With its order, the Alabama Securities Commission makes clear that persons/entities in Alabama who receive compensation for advising private funds on the funds’ securities investments must comply with Alabama’s investment adviser registration requirements.

But instead of simply confirming the registration requirement, the regulator has introduced a grace period to allow private fund managers to comply with the rules. without fear of sanctions for not registering. Given the history of private fund regulation and the confusion we often see among asset managers across the country, this compliance window is a very smart and effective measure. Of course, there is a time limit to this grace period – 5 November 2024.

If you fail to register by the deadline or comply with the exemption requirements, the Alabama Securities Commission can impose penalties for the entire period of the violation. That is, if you were required to register as an investment adviser for a private fund starting in 2020 and fail to comply by November 5.thAlabama could impose penalties for registration violations starting in 2020 – not only those after 5 Novemberth.

To take into account the time required to conduct legal analyses, prepare the necessary documentation and undergo regulatory review, we recommend that persons who may need to take advantage of this grace period act promptly.

The exemption for private fund advisors

In confirming that registration requirements must be followed by private fund advisers in Alabama, the order also establishes a new exception to the registration requirement for investment advisers. The Alabama exception bears close similarities to the exceptions available under the federal Investment Advisers Act of 1940 as well as the laws of numerous states, where these exceptions are generally referred to as “excepted reporting adviser” exceptions.

Generally, Alabama’s private fund adviser exemption applies to any investment adviser that manages a fund that either (1) has 100 or fewer beneficial owners who meet the “qualified client” standard or (2) is owned only by persons who meet the “qualified purchaser” standard.(2).

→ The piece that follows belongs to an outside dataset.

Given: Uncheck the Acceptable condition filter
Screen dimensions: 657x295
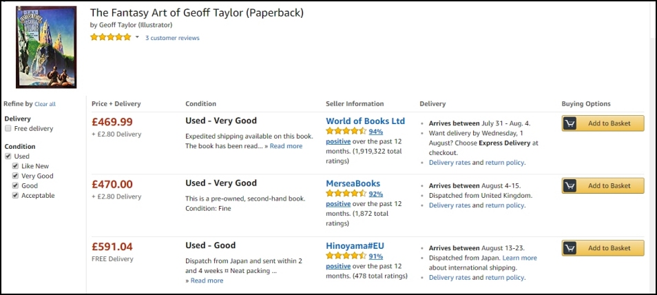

While the requirements are less stringent than those for registered investment advisers, those who rely on the exemption are still subject to various obligations, including filing a report with the Alabama Securities Commission, preparing specific disclosures, preparing and filing financial reports with investors and the Alabama Securities Commission, and responding to requests for information and records from the agency.

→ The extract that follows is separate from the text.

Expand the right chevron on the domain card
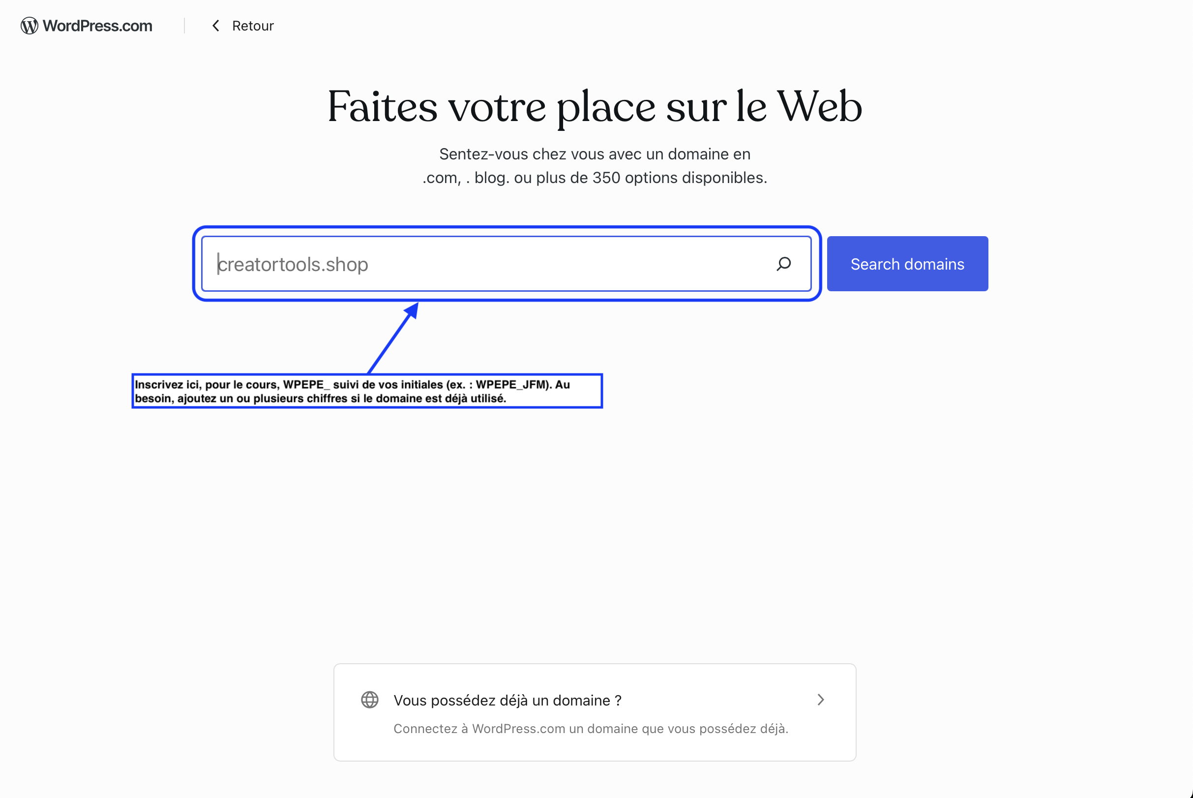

In practice, the exemption approach will reduce the burden on smaller asset managers in accessing sophisticated investors, who often require the fund manager to be registered or an “exempt reporting adviser”.

Diploma

The Alabama Securities Commission’s approach is commendable. The agency recognized that it needed to reaffirm its position on the registration requirement, but also recognized that previous regulatory approaches as well as complex legal analysis may have compromised compliance, and is therefore giving Alabama residents the opportunity to bring their funds into compliance. To reduce the regulatory burden, Alabama ultimately implemented an exemption from all regulatory requirements. We expect that as a result of these actions, Alabama investors will benefit from increased transparency and investment managers will have additional options.


(1) This definition is consistent with the definition of the term “investment adviser” in other jurisdictions, including the Investment Advisers Act of 1940.

(2) The “qualified client” standard is set by federal law and requires a minimum net worth that is different from and in many ways higher than that of an “accredited investor.” The “qualified purchaser” standard is also set by federal law but includes higher investment portfolio thresholds.